Friday, March 9, 2012

I'm not anti-kid; I'm anti-hands-off parenting

When you are a woman of a certain age without children, some folks assign a label: anti-kid. If you complain about children in public spaces, this especially comes into a play.

I have heard several times in the past month from several different mothers that they feel our society doesn't value family, and that American culture is anti-child. I can't speak for American culture, but in my Mankato culture experience, I couldn't disagree more.

I love kids. I'd like to state that right off the bat for the record. They're funny. They say crazy things. They're uninhibited explorers. They're creative. And all of those wonderful qualities need boundaries in public spaces. Sorry. They do.

Today, I was running the track at the Y at about noon. Four other adults also were using the track. One was a senior. One was a lovely little waddling pregnant woman. And to our dismay (I know this after exchanging certain looks), we were joined by a mother of at least one, but maybe two, children, and another mother of several other children. One of the mothers walked the track while her kid(s) (couldn't tell if the second was hers) ran and weaved around the adults on the track, stopping short, cutting people off, changing directions mid-lap. The other mother stood at the doorway to the track applauding while her kids engaged in similar behaviors, only with the added bonus of falling and throwing themselves down in front of people.

How is this acceptable? It's the Y, I get it. Family-oriented. Kid-centric. But it's for grown-ups, too. When there is a gym full of kids running around and playing ball below, why would you allow your kids to get in the way of the adults on the track upstairs? One poor guy came up to run, did one lap, and immediately left. Last weekend during pee-wee soccer games in the same gym, parents let their kids go completely unsupervised up to the track to do the same thing. And several adults couldn't take it. They left.

Our culture is anti-kid? I would argue its anti-hands-off parenting. From what I can tell -- from the best parking spots for parents of young kids at the mall, to tiny shopping carts for kids to play with at grocery stores, to most products being marketed to the main consumers in our culture, moms -- society is extremely pro-kid, pro-family. What I have a problem with is a lack of respect in public spaces. And I'm blaming the parents here, not the kids. My mom was extremely kind and giving and I, myself, would argue that I was spoiled. But I damn sure was expected to respect adults when I was a child. And when I misbehaved in public, I was reprimanded.

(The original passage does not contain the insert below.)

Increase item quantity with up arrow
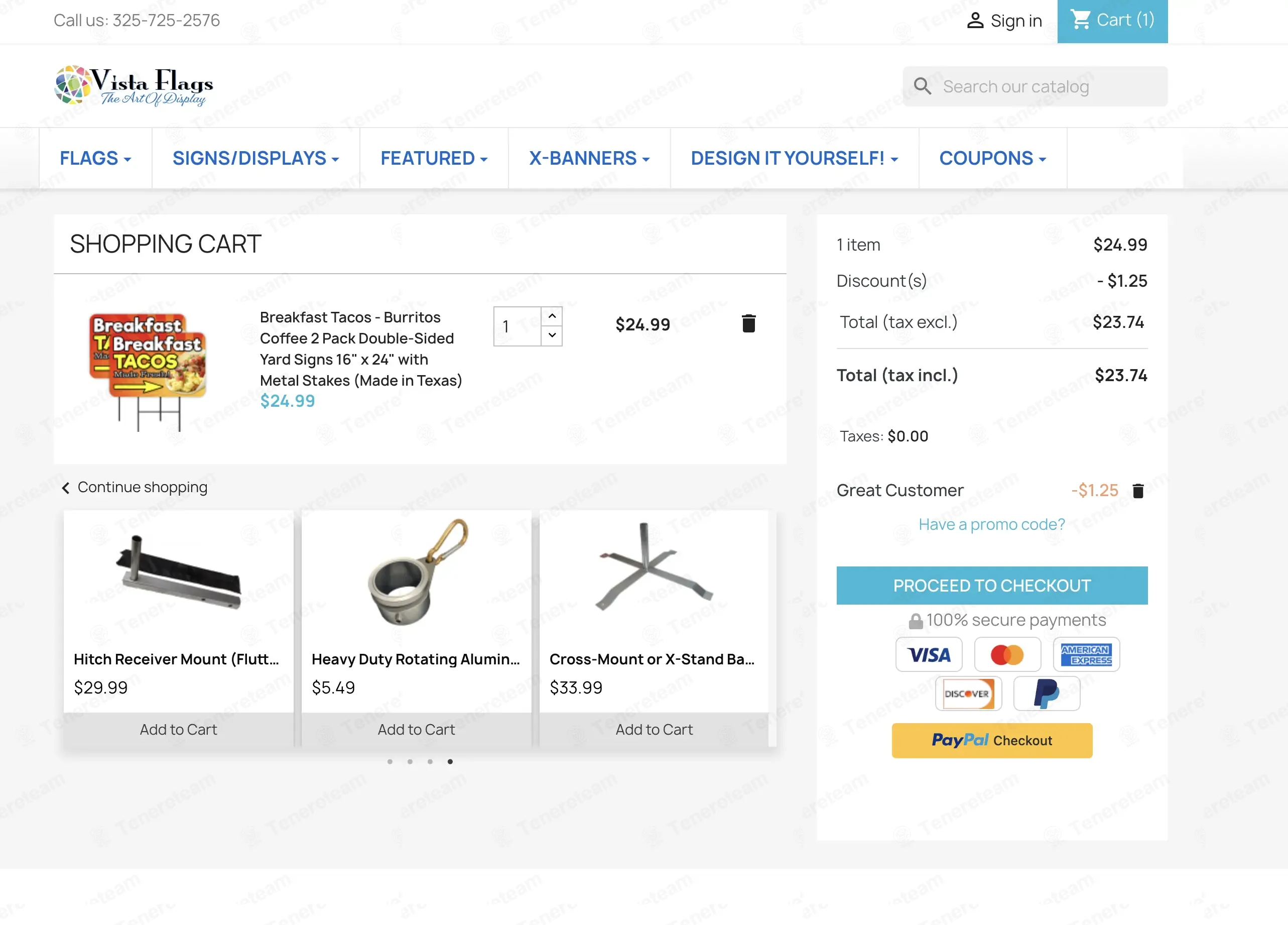1288x925 pixels. pos(552,316)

I thought of this one day last year when I was leaving the Y and a father was holding out a coat for his 3-year-old to put on, and she yanked away and ran across the lobby. Instead of saying, "Get over here and put your coat on like I asked you to," he said, "Hey honey, you did a really good job of running over there, but we've really got to get home. Don't you want to go play with your toys?" Essentially, congrats for disobeying me; now let me bribe you to do what I asked in the first place.

It's frustrating. How are children supposed to learn manners and respect for their fellow man when they're applauded for the opposite behaviors? APPLAUDED. I never thought I'd start sounding like my parents ... but I tell ya. Kids today ... Actually, I should say "Parents today ..."

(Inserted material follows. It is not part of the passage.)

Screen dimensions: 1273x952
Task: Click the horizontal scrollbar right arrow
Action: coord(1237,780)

  1. Agreed. One of my favorite moments occurred last summer when my neighbor, Amy (who is childless), told my kid he was playing too close to the street and that she was going to call me if he didn't listen to her. I, too, have no fear or restraint when it comes to supervising/bossing other people's kids. Next time, tell those kids to get out of the way. You live on this planet. And if you see my kids jacka**ing around, feel free to reprimand.

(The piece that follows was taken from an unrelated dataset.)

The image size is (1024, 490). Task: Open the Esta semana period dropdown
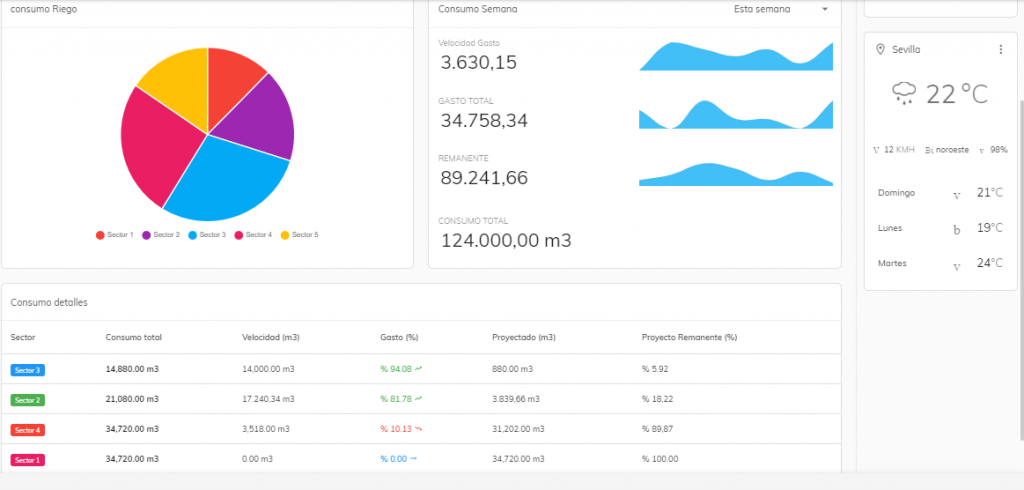[781, 9]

  2. I have to completely agree with this statement and to further is frustrating to be a mom of 2 smaller children who WANTS to disipline (and I am NOT talking about beating them by any means) in public, but gets creepy looks from other people. You know those people that are ready at a moments notice to call you in. I wish society would see that lack of discipline and direction of kids today is part of the problem. Thank you for posting this!

  3. Kudos to you. It's time to talk to the Y's staff about lack of supervision on the upper track. Leave it to them to speak to the parents of the the offending children. Boundaries are a good thing, let them know how far is too far and what the consequences will be if they over step them. Then follow through with rewards or consequences which ever is needed. I know a parent that needs to learn from something like this. Before her child reaches her school age years.